ZU LESENDER AUSZUG:
Der Begriff der Schöpfung und ihres Gegenstücks, der Vernichtung, ist transzendental und leer. Er überschreitet nicht bloß den Bereich der denkbaren Erfahrung, er zerstört ihn auch und hebt die Möglichkeit der Erfahrung auf. Denn er widerspricht der Einheit des Denkens und der Zeit, der obersten Bedingung der Gegenstände der Erfahrung. Er widerspricht derjenigen Verbindung im Zeitverhältnis der Erfahrungsobjekte, welche zur Möglichkeit der Erfahrung notwendig ist.
    "Es ist nur eine Zeit, in welcher alle verschiedenen Zeiten nicht zugleich, sondern nacheinander gesetzt werden müssen."
Und darum
    "ist die Beharrlichkeit eine notwendige Bedingung, unter welcher allein Erscheinungen als Gegenstände in einer möglichen Erfahrung bestimmbar sind."

ARBEITSANWEISUNGEN:
**a.** Ändere in den Einträgen, beginnend mit der Zeile mit „Select the panda head item“ und weiter bis zum letzten Eintrag, „panda“ zu „koala“. Gib nur diese Zeilen wieder und lass alles andere unverändert.
**b.** Schreib den Auszug über den Begriff der Schöpfung und die Beharrlichkeit im Anschluss an seinen letzten Satz weiter.

ANGEZEIGTE EINTRÄGE:

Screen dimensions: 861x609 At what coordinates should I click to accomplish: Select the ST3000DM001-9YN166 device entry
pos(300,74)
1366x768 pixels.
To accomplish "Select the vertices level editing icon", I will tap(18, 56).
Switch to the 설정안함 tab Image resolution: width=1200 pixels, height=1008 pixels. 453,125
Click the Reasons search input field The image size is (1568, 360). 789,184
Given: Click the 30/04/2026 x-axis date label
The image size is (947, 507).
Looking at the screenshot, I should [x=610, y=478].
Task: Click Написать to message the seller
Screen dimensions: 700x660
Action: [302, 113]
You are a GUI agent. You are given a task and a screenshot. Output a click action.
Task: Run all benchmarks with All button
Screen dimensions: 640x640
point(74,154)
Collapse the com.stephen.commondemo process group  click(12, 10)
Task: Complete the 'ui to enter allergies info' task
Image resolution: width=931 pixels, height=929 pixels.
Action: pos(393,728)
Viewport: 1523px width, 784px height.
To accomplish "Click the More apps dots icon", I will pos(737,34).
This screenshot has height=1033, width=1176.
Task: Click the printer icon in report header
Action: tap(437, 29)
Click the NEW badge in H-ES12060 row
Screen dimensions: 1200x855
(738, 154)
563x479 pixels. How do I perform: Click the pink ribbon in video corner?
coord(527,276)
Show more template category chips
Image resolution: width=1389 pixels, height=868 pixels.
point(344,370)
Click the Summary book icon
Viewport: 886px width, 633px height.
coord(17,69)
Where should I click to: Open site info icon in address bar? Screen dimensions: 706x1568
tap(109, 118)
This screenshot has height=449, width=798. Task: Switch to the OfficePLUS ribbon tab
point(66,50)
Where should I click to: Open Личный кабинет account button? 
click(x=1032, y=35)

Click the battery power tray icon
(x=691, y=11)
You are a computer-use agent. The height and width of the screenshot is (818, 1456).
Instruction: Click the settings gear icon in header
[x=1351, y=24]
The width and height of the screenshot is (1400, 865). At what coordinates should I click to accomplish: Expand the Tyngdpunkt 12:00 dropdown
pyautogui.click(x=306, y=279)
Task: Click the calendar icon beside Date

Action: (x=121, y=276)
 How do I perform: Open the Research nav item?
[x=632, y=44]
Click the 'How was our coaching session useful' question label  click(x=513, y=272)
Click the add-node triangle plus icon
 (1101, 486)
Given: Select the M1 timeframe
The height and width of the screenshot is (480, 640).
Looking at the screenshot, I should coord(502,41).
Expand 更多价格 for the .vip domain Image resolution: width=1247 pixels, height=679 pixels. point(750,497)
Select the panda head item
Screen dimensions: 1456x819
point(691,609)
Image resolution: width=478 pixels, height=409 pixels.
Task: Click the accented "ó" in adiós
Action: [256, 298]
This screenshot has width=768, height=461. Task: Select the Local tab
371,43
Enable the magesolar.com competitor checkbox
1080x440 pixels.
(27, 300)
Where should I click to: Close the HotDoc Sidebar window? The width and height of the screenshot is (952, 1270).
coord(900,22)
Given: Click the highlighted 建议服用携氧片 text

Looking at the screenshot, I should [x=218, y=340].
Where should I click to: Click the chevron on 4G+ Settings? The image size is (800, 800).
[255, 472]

ERGEBNISSE:
**a.**
Select the koala head item
Screen dimensions: 1456x819
point(691,609)
Image resolution: width=478 pixels, height=409 pixels.
Task: Click the accented "ó" in adiós
Action: [256, 298]
This screenshot has width=768, height=461. Task: Select the Local tab
371,43
Enable the magesolar.com competitor checkbox
1080x440 pixels.
(27, 300)
Where should I click to: Close the HotDoc Sidebar window? The width and height of the screenshot is (952, 1270).
coord(900,22)
Given: Click the highlighted 建议服用携氧片 text

Looking at the screenshot, I should [x=218, y=340].
Where should I click to: Click the chevron on 4G+ Settings? The image size is (800, 800).
[255, 472]

**b.**
    "Durch das Beharrliche allein bekommt das Dasein in verschiedenen Teilen der Zeit eine Größe, die man Dauer nennt." Dasjenige aber

    "woran alles Dasein in der vergangenen wie auch der künftigen Zeit einzig und allein bestimmt werden kann", muß alle Zeit da sein."
Der Grundsatz der Substanz ist, so nennt KANT ihn selber, der "prinzipale", der oberste Grundsatz, daher im Grundsatz der Kausalität enthalten.
    "Veränderung ist eine Art zu existieren, die auf eine andere Art zu existieren eben desselben Gegenstandes folgt".

    "Eine jede Veränderung in der Welt ist nur eine Fortsetzung einer schon vorhandenen Reihe, und es hört ebensoviel auf, als anfängt zu sein." (32)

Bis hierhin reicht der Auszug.